Monday, October 31, 2011

Dodging Bullets

"I long to accomplish a great and noble task, but it is my chief duty to accomplish humble tasks as though they were great and noble. The world is moved along not only by the mighty shoves of its heroes but also by the aggregate of the tiny pushes of each honest worker. " - Helen Keller

My mom has been sick.

About six months ago she was jaundiced (yellow skin coloring) and not feeling well. Her doctor ordered her to get lab work done. The results came back indicating to my mom's doctor that she believed she was passing a gallstone. She asked my mom if she felt any pain. My mom said, no. She then asked her if she had felt pain when she delivered her babies (my mom had seven) thinking that maybe my mom just had a high tolerance to pain. My mom look at her doctor with the withering, exasperated look she usually reserves for me, and said, "Of course I felt pain when I had my babies!" Anyway, my mom got better; the yellow coloring went away, and she was feeling good again.

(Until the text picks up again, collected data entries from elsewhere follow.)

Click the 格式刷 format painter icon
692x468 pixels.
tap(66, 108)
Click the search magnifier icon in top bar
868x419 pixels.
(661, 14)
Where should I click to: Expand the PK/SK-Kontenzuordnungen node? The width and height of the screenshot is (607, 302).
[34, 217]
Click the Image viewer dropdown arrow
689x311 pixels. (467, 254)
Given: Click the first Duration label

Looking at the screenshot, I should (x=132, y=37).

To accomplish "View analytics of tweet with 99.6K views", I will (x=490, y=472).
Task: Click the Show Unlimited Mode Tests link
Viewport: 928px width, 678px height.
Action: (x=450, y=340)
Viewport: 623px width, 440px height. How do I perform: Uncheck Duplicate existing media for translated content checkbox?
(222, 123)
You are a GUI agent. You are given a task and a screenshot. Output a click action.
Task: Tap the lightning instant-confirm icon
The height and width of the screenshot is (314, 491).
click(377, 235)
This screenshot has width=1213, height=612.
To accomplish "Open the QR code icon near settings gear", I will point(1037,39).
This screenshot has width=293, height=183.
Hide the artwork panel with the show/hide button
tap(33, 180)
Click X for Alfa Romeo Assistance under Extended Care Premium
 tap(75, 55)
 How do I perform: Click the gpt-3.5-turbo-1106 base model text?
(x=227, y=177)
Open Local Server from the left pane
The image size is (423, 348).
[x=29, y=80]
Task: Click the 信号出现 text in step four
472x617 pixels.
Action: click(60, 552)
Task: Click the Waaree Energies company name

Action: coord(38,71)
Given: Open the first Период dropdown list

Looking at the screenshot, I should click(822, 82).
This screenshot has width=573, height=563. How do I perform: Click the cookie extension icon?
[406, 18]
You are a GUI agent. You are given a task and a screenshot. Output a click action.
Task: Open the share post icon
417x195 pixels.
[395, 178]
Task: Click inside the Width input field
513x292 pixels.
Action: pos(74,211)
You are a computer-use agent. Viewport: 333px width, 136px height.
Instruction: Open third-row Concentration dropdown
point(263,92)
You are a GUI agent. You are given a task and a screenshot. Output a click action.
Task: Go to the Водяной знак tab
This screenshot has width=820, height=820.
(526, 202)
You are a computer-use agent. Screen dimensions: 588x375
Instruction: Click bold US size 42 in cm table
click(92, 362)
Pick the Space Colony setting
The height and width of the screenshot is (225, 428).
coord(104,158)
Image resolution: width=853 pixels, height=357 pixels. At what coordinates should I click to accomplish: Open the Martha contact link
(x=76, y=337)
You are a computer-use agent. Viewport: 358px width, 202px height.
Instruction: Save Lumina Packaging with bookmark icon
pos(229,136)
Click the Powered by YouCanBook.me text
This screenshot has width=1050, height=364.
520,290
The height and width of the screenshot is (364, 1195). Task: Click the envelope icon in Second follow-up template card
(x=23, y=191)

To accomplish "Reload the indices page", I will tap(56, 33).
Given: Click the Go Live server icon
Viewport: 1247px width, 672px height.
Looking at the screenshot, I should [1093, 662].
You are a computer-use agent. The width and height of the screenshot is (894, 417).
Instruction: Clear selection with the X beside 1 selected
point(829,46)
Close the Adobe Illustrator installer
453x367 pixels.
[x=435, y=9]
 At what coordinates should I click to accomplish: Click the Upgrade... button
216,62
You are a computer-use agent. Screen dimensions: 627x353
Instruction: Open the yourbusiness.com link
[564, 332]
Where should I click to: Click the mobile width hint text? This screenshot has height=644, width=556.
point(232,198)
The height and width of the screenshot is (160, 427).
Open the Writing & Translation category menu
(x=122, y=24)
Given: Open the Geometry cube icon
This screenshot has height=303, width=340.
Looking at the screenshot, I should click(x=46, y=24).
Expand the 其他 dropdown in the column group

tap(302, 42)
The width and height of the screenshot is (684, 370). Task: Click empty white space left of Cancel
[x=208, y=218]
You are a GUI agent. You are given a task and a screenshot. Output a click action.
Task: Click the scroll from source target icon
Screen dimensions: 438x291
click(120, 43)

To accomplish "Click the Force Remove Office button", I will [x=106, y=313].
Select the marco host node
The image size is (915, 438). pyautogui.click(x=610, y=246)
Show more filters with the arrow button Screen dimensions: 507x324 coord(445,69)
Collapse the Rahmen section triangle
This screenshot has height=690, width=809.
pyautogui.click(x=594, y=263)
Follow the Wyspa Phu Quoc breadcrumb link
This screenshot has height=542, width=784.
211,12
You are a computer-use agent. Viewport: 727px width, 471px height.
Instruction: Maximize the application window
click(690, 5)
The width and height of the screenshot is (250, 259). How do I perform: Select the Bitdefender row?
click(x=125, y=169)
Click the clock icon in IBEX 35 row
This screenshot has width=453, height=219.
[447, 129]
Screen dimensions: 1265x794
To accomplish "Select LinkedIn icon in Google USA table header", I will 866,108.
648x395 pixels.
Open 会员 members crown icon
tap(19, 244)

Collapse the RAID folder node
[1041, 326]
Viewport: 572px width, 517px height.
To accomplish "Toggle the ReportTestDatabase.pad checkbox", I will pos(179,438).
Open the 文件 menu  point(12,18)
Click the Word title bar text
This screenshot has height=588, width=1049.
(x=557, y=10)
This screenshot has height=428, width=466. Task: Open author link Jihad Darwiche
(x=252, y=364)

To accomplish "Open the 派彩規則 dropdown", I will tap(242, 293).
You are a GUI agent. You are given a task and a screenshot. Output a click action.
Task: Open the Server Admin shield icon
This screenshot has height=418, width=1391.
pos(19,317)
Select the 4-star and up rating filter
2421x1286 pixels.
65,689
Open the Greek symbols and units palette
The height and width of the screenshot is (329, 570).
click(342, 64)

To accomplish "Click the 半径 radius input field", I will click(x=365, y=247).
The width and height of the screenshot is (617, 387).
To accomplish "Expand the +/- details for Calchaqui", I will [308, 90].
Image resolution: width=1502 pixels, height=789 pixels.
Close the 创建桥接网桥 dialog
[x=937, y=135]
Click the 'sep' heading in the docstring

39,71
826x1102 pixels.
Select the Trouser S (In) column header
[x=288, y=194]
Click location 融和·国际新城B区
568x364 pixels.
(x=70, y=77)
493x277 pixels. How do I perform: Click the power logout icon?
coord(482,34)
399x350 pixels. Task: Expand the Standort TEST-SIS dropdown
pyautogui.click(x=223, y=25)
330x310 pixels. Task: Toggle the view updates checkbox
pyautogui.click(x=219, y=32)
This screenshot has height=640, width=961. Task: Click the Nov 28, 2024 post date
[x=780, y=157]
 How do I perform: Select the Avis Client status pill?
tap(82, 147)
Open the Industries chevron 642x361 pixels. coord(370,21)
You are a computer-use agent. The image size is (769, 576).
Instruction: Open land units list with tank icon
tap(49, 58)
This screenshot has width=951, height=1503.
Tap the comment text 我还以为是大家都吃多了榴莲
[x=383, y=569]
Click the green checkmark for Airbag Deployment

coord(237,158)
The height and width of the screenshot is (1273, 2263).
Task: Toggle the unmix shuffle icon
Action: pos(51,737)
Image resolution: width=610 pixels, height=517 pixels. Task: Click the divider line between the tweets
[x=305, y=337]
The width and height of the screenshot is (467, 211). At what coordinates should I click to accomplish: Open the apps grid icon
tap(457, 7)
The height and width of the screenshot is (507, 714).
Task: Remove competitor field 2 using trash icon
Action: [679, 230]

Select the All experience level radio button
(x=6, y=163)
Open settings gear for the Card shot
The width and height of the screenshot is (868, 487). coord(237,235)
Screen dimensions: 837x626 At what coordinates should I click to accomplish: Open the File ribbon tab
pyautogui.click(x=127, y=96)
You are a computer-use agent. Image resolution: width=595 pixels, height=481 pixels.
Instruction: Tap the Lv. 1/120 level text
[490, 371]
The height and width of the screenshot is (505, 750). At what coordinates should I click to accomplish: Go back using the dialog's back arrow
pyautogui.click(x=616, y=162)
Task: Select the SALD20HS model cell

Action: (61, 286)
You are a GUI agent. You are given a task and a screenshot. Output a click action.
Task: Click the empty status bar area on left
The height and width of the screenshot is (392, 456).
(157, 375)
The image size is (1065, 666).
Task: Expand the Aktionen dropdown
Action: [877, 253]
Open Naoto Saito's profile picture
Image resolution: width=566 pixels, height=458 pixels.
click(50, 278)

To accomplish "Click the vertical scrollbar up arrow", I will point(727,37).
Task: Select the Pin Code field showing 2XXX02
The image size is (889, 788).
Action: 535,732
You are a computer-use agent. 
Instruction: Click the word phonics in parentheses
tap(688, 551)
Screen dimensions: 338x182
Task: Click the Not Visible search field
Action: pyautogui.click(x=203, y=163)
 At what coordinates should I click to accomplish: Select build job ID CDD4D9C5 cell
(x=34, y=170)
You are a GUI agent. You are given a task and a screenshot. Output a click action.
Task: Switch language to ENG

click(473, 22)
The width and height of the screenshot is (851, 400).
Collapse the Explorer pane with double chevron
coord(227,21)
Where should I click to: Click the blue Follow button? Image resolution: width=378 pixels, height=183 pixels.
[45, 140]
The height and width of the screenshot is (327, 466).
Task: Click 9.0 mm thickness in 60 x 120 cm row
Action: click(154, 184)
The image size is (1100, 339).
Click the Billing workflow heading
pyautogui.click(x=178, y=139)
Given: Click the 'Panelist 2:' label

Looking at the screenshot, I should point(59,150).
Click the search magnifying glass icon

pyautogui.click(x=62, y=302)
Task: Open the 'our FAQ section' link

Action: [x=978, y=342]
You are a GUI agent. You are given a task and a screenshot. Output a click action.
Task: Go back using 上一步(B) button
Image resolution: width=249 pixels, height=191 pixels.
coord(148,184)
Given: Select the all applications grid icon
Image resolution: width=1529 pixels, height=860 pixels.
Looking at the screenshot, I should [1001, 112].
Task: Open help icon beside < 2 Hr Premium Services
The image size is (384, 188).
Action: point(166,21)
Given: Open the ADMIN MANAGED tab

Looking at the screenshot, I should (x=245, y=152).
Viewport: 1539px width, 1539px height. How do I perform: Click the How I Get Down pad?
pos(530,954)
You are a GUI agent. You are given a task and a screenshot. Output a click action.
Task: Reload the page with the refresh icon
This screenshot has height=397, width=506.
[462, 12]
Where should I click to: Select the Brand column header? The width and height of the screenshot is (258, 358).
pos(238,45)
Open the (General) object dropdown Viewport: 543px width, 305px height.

Fast forward two months, and just before we were to leave on our trip the same symptoms came back; the yellow coloring and not feeling well. My mom's doctor gave us a lab requisition form and said if my mom didn't improve before we left on our trip that she would need to get the lab test done. My mom improved and we went on our trip (and unbeknownst to me my mom threw the lab requisition form away).

During our trip my mom seemed to be doing really well, but when I left her and went on my two day trip back to my old town for a visit, she had had a bad day; not feeling good, not eating. The day I got back - my birthday - she was feeling better but I told my sister that she had her jaundiced look back. I was starting to feel worried, but once again, it went away and we made it back home with out any problems.

After being home for a day or two my mom's illness returned with a vengeance and this time it didn't go away. She was nauseous and not eating, and her color was ghastly. Her doctor ordered an MRSI and lab test for the next day and got her an appointment with her gastroenterologist STAT.

We saw her gastro doctor and after looking at the results of her MRSI and lab work he said that she had a lot of sludge build-up and a gallstone blocking her bile duct and it was critical that he get her in for a procedure to remove the blockage and put a stent in to increase flow out of the duct. His big concern was that he was going to find cancer. He basically said that if one is jaundiced and in pain then it is likely something that can be fixed, but that when one is jaundiced without pain, then cancer is the big factor. My mom was jaundiced without pain. I was worried.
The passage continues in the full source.